What is Artificial Intelligence ?
Artificial intelligence technology for CCTV Cameras
Artificial intelligence solutions for CCTV Cameras Companies
There has never been a better time to protect your property with CCTV; modern innovations have allowed security camera companies
to create high-definition, fully manoeuvrable, internet-connecting
cameras that provide their operators with an even wider range of
flexibility than ever before. So where next for the CCTV camera
industry? Regardless of the industry in mind,
automation seems to be the next step in their evolution – and CCTV is no
different. Machine learning techniques are being tested in the hope
that they’ll provide CCTV cameras with the ability to spot ‘troubling
behaviour’ without the need for a human operator.
What is Artificial Intelligence ?
Artificial intelligence (AI) is an area
of computer science that emphasizes the creation of intelligent
machines that work and react like humans.

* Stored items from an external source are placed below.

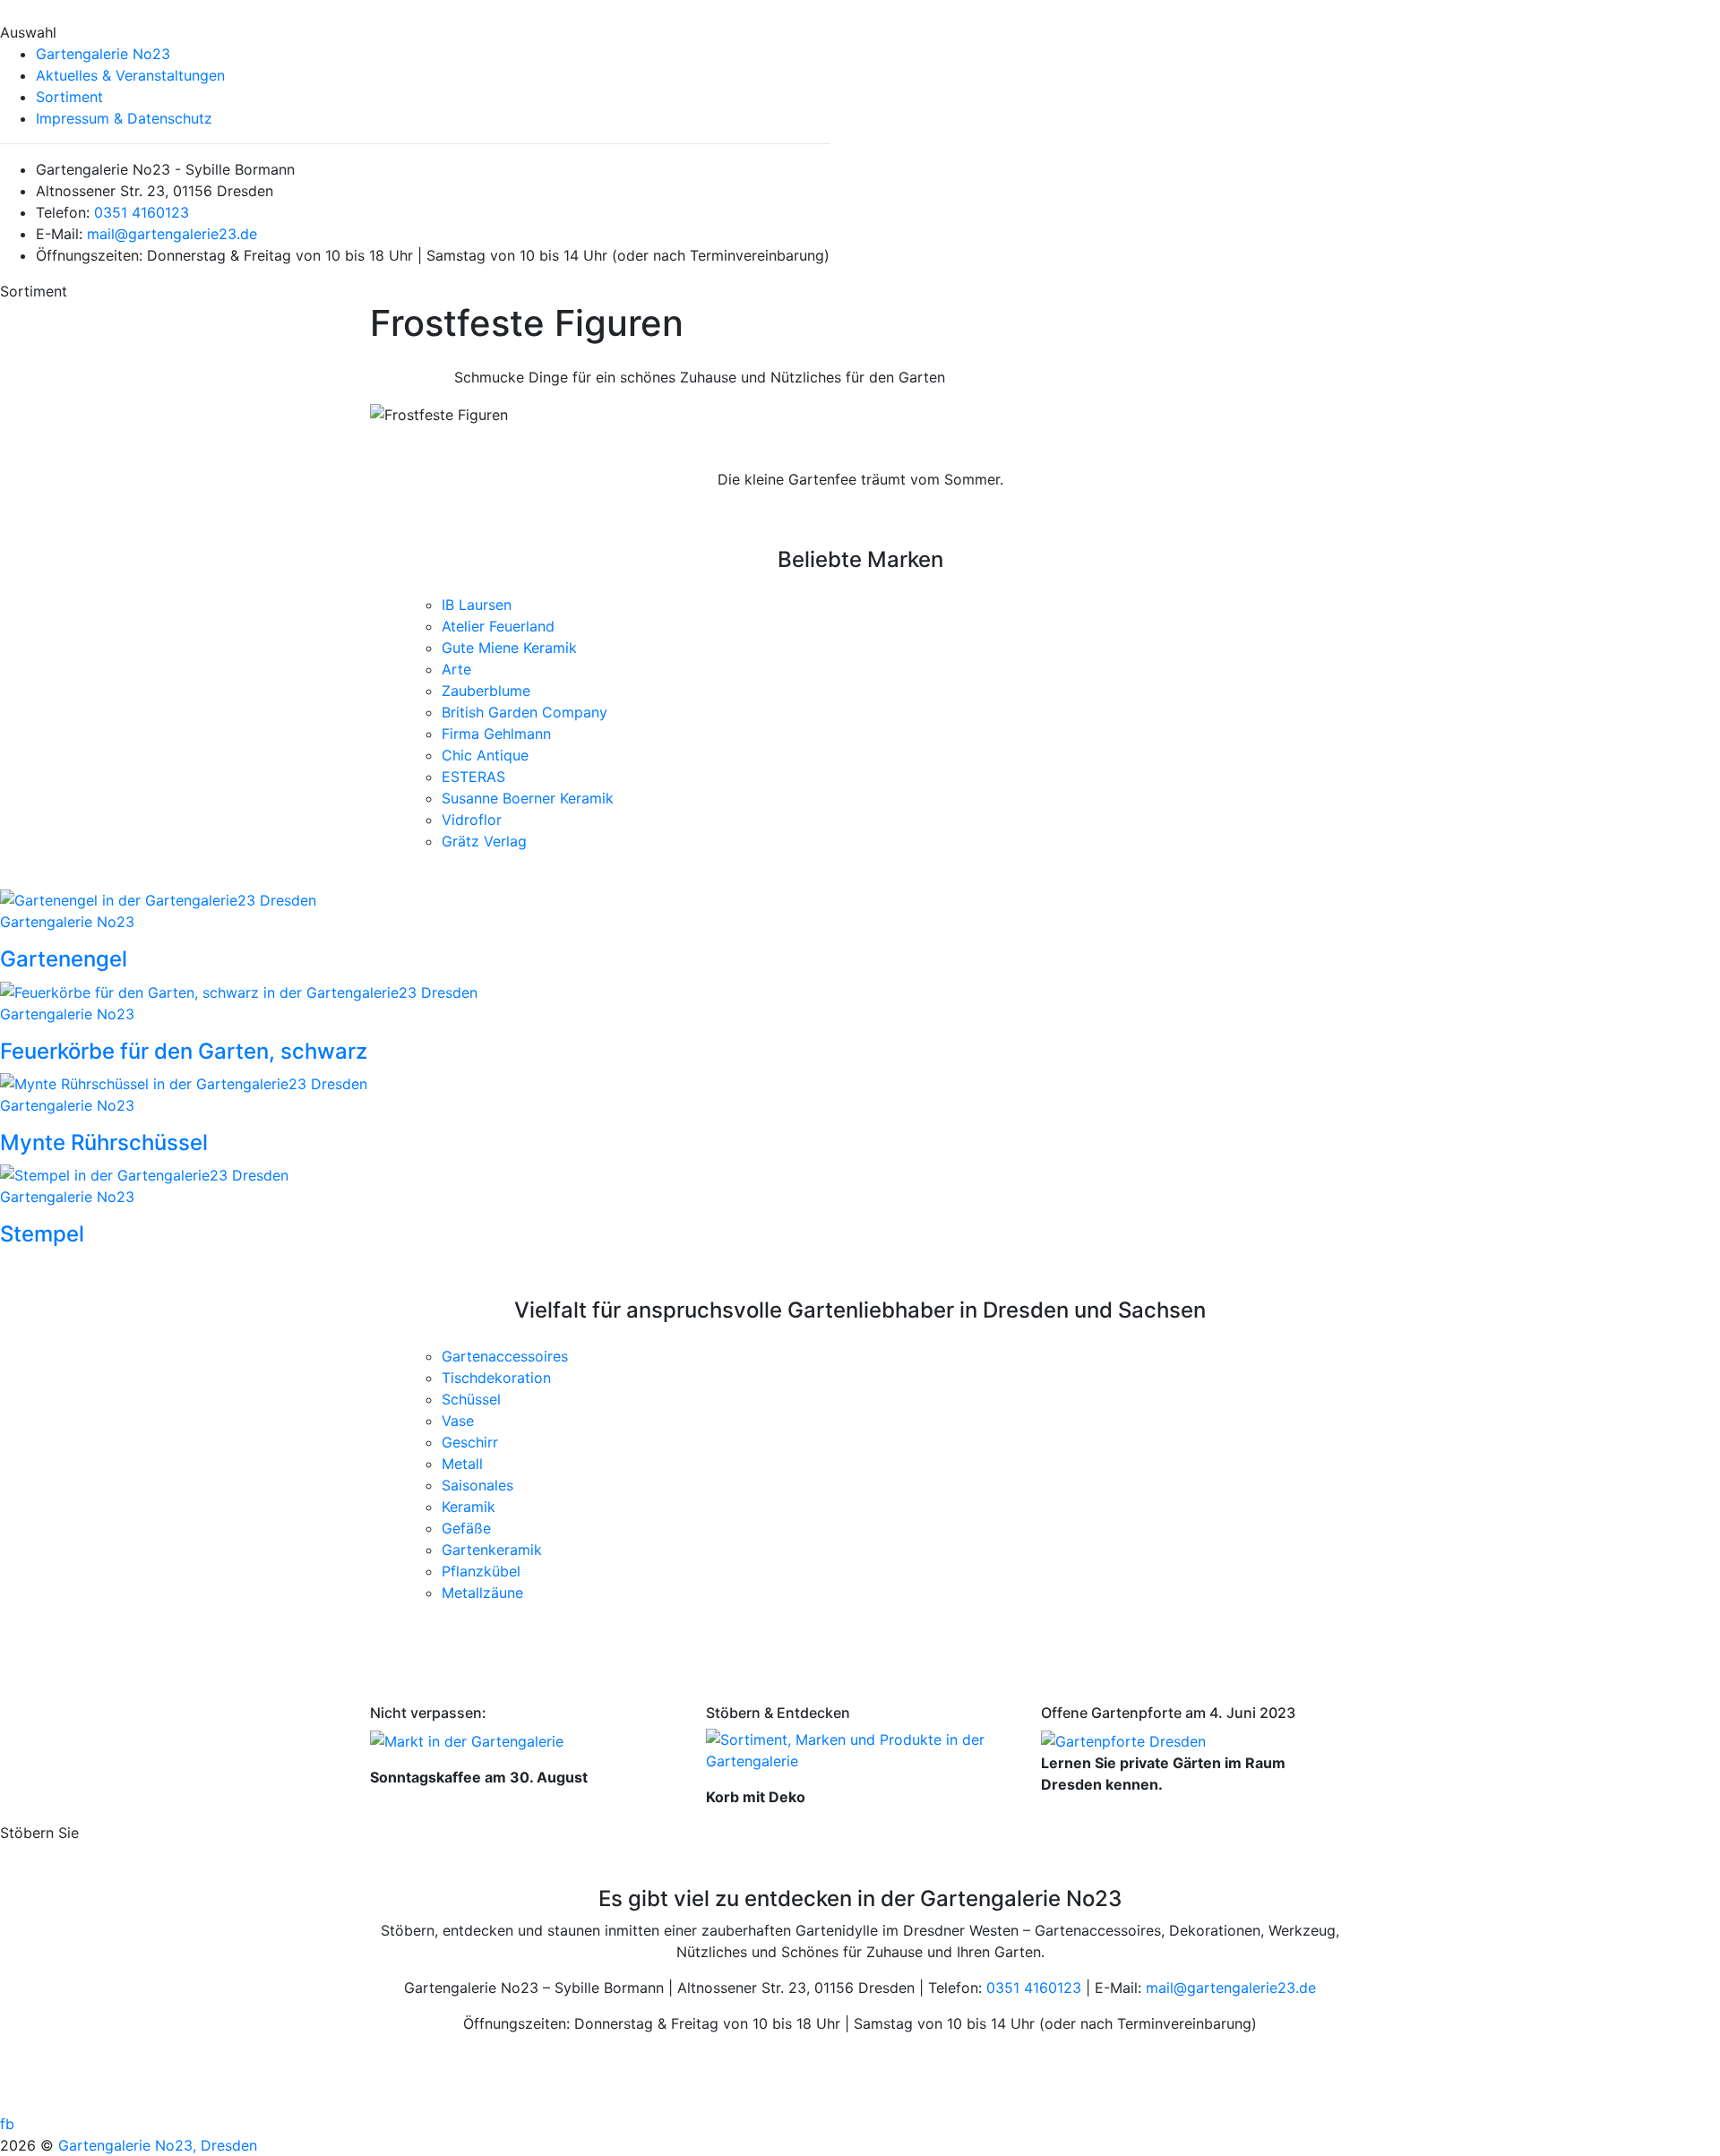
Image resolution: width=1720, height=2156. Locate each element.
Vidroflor (472, 820)
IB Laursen (477, 605)
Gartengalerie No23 (103, 54)
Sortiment (69, 97)
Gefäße (466, 1528)
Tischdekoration (496, 1378)
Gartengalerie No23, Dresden (157, 2145)
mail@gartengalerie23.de (172, 234)
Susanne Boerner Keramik (528, 798)
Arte (456, 669)
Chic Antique (485, 755)
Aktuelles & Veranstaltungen (130, 75)
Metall (462, 1464)
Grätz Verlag (484, 841)
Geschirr (470, 1442)
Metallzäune (482, 1593)
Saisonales (477, 1485)
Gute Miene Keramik (509, 648)
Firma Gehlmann (496, 734)
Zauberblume (486, 691)
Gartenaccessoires (505, 1356)
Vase (458, 1421)
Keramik (468, 1507)
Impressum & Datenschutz (124, 118)
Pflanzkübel (481, 1571)
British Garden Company (524, 712)
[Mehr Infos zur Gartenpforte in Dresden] (1123, 1739)
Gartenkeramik (492, 1550)
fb (7, 2124)
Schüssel (471, 1399)
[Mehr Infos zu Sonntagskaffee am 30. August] (466, 1739)
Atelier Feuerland (498, 626)
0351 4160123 (141, 212)
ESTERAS (473, 777)
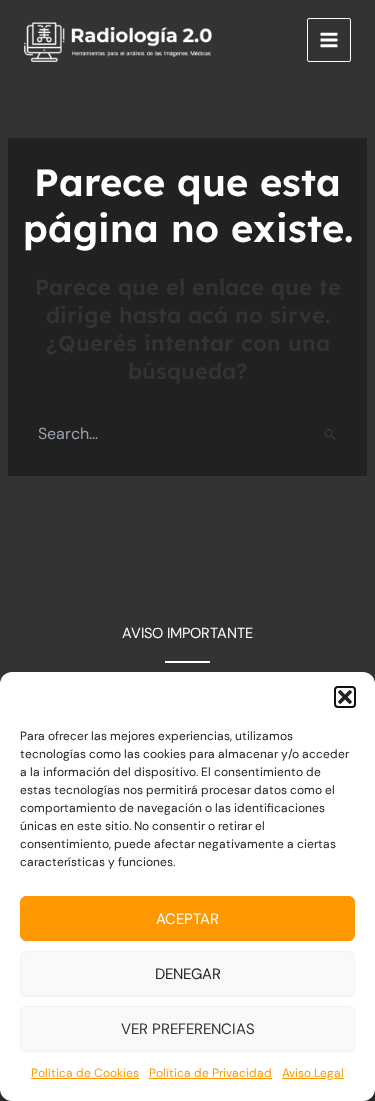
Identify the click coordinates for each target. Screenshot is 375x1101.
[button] (345, 697)
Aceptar (187, 919)
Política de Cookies (85, 1073)
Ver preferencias (188, 1029)
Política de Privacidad (210, 1073)
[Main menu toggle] (329, 40)
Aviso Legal (313, 1073)
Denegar (188, 974)
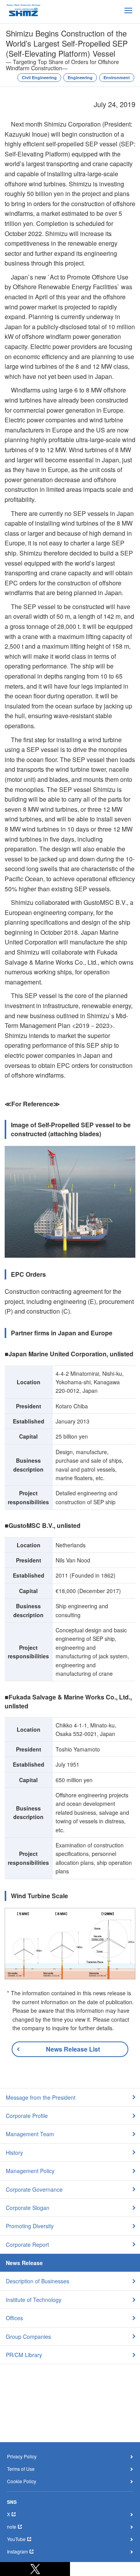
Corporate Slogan (27, 2207)
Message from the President (40, 2097)
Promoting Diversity (30, 2226)
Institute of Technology (33, 2299)
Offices (14, 2318)
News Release (24, 2263)
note (11, 2526)
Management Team (30, 2134)
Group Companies (28, 2336)
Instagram (17, 2551)
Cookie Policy (21, 2481)
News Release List (73, 2049)
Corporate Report (27, 2244)
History (14, 2152)
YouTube (16, 2539)
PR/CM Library (24, 2355)
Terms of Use (21, 2468)
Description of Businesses (37, 2281)
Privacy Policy (22, 2456)
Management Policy (30, 2171)
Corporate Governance (34, 2189)
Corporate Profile (27, 2115)
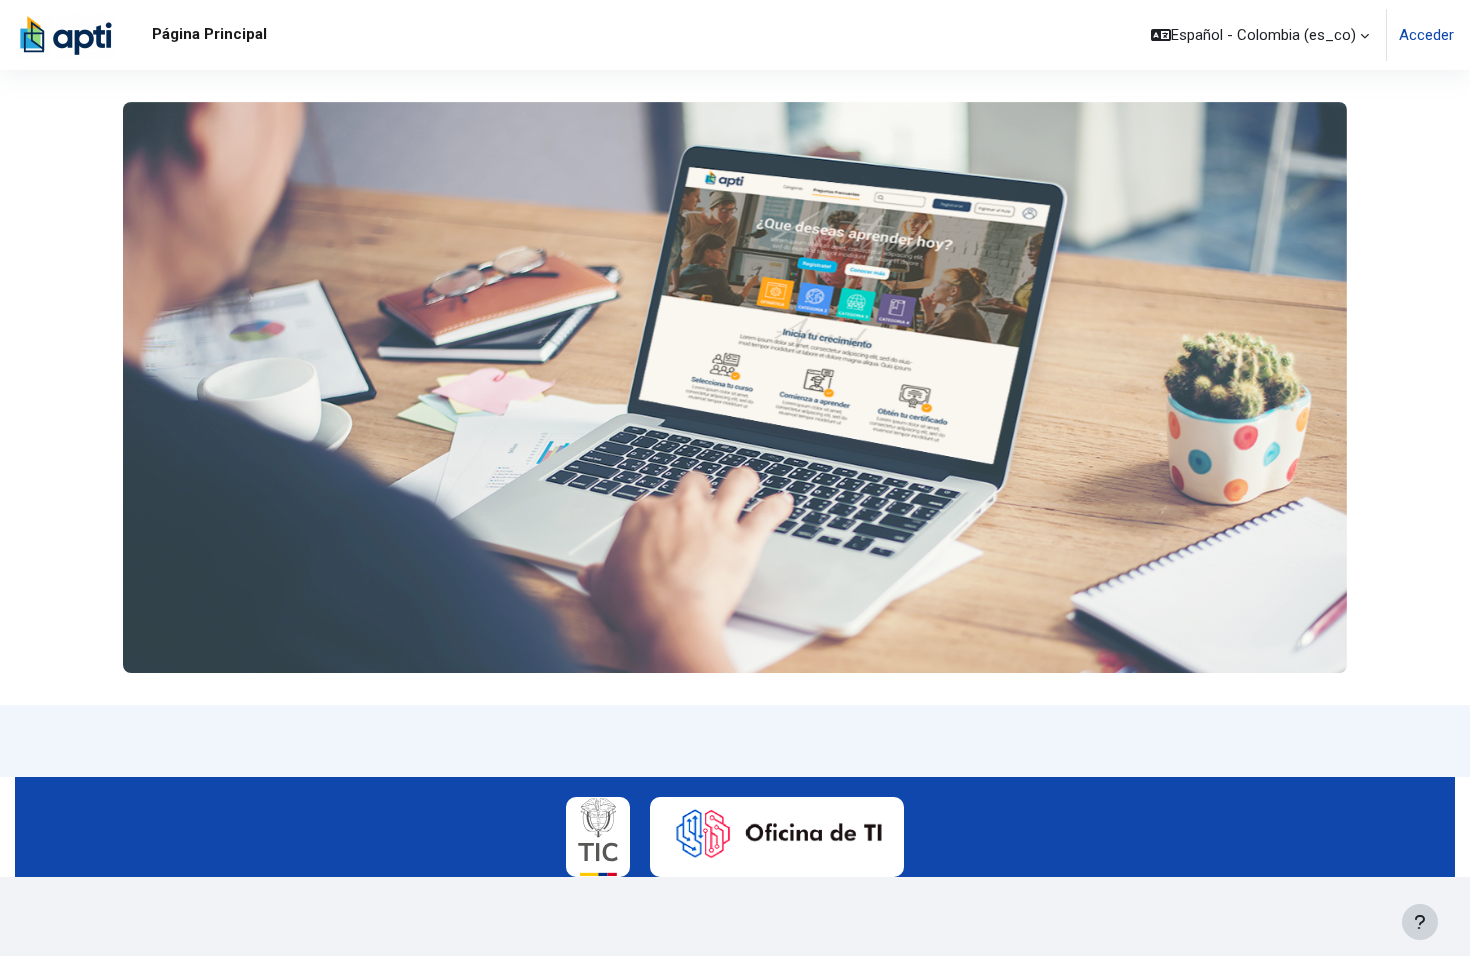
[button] (1260, 35)
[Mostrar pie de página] (1420, 922)
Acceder (1426, 35)
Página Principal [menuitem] (209, 34)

Some of the activities
computers with artificial intelligence are designed for include:
Speech recognition
Learning
Planning
Problem solving
Techopedia explains Artificial Intelligence (AI)
Artificial intelligence is a branch of
computer science that aims to create intelligent machines. It has become
an essential part of the technology industry. Research associated with artificial
intelligence is highly technical and specialized. The core problems of
artificial intelligence include programming computers for certain traits
such as:
Knowledge
Reasoning
Problem solving
Perception
Learning
Planning
Ability to manipulate and move objects
Knowledge engineering is a core part of
AI research. Machines can often act and react like humans only if they
have abundant information relating to the world. Artificial intelligence
must have access to objects, categories, properties and relations
between all of them to implement knowledge engineering. Initiating
common sense, reasoning and problem-solving power in machines is a
difficult and tedious task.
Machine learning is also a core part
of AI. Learning without any kind of supervision requires an ability to
identify patterns in streams of inputs, whereas learning with adequate
supervision involves classification and numerical regressions.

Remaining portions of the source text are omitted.